- [Complete the following]
[1] Using the Old Fellas new music episode notes, explain in one to three sentences how the host chose this week's songs.
[2] Write the next part of the Old Fellas new music episode notes, picking up after the Exclaim introduction's last sentence.

- [Document segment]
Episode 85 Old Fellas new music

This week!! (May 15th)

Rose Cousins – I believe in Love (and it’s very hard)

Kooks – Never Know

Art d’Ecco – The Traveller

Leftover Salmon –  Big Wheel

Basia Bulat – Baby

The Amazons – Love is a Dog From Hell

HORSEBATH – Hard to Love

Frank Turner – You’re Mine  

CJ Wiley – Adelaide

so this week, I wanted to focus on Canadian artists again, this time through the lense of Exclaim Magazine. All my choices come from their article on the most anticipated albums of 2025 – early 2025 I think. I have left in the text from Exclaim and I am sure I will be adding my own notes, especially where I don’t know the artist.

Exclaim!’s 28 Most Anticipated Canadian Albums of 2025

BY Exclaim! StaffPublished Jan 6, 2025

It’s been said every year since we hit 2020, but 2025 truly feels like maybe we’re not meant to be here. Twenty twenty five? That’s a sci-fi number! That’s a poorly received Chris Pratt-starring space movie year! And yet, here we are, breathing and eating and working and listening to music in 2025.

- [Record set]
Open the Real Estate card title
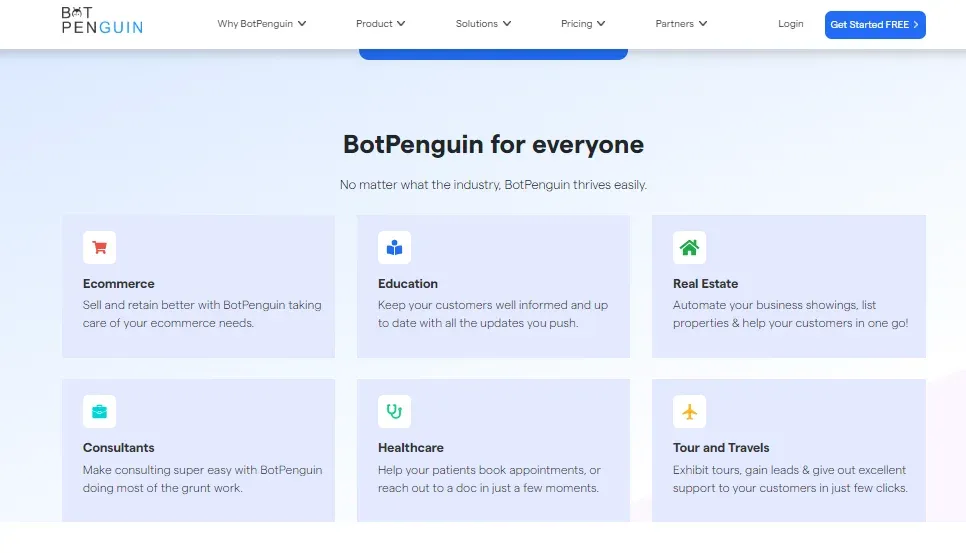 [705, 284]
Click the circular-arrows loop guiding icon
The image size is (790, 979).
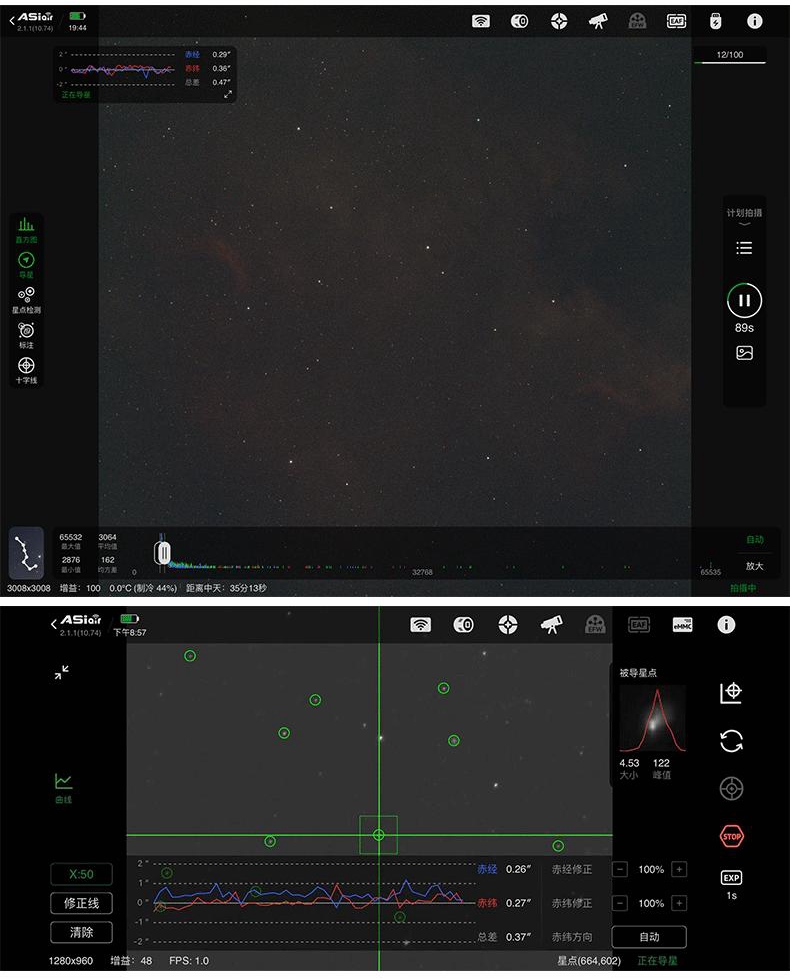pos(731,741)
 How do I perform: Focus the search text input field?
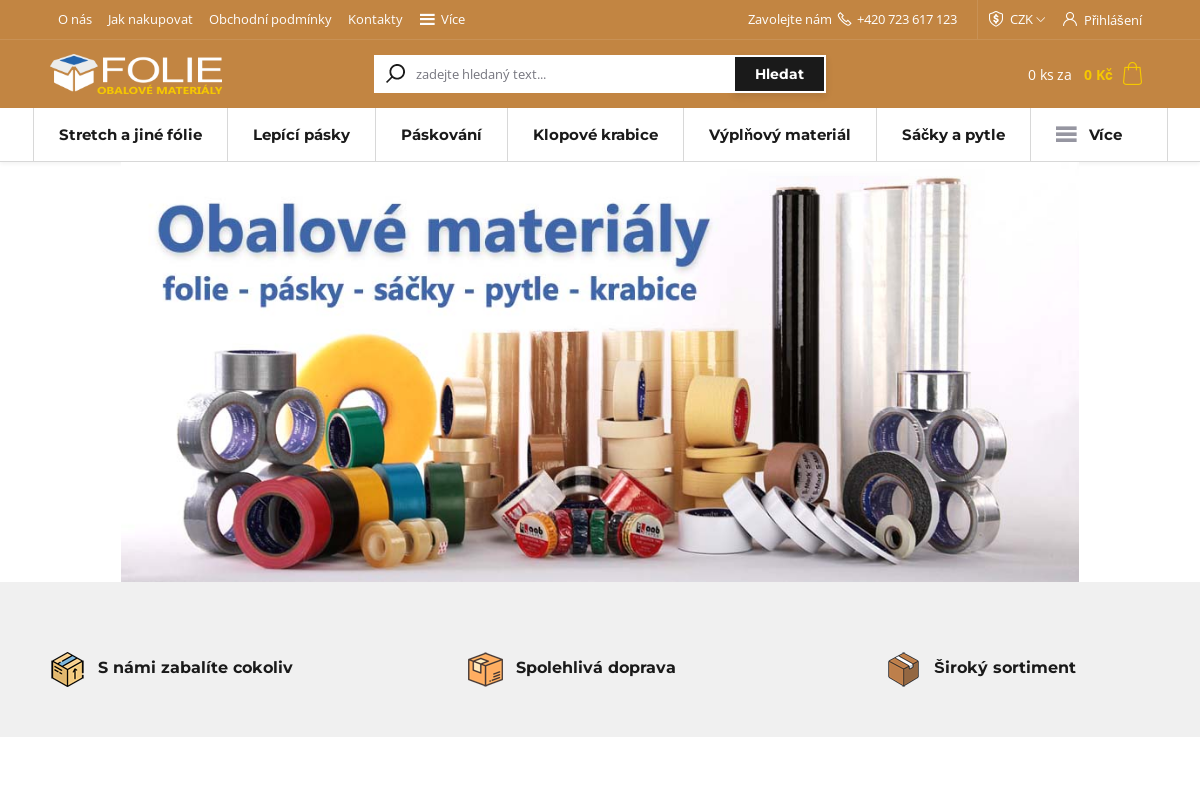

- [Responses to the exercise]
[1] The host wanted to focus on Canadian artists again, this time through the lens of Exclaim Magazine. Every pick came from Exclaim's article on the most anticipated Canadian albums of 2025.

[2]
If we’re gonna be here (and it certainly seems like we are), we might as well make the best of it. To help with that noble goal, Exclaim! has gathered our 28 most anticipated Canadian albums of the new year. From scrappy fresh faces to longstanding favourites, every artist on this list has something exciting — maybe even life-changing — to share with us in the coming months.

Rose Cousins – I believe in love (and its very hard)
Conditions of Love – Vol. 1
(Old Farm Pony Records)
Release date: March 14


Nova Scotia’s Rose Cousins is here to tell us about love; in her own words, she’s come to explore the ways it “feels great and makes us ridiculous. It’s tiring and intense, joyful and devastating.” Vol. 1 of that treatise promises more of Cousins’s deftly rendered, soul-inflected pop music. Light as air but deep as space, lead single “I Believe in Love (and it’s very hard)” makes a simple declaration sound like the bravest thing you could ever admit.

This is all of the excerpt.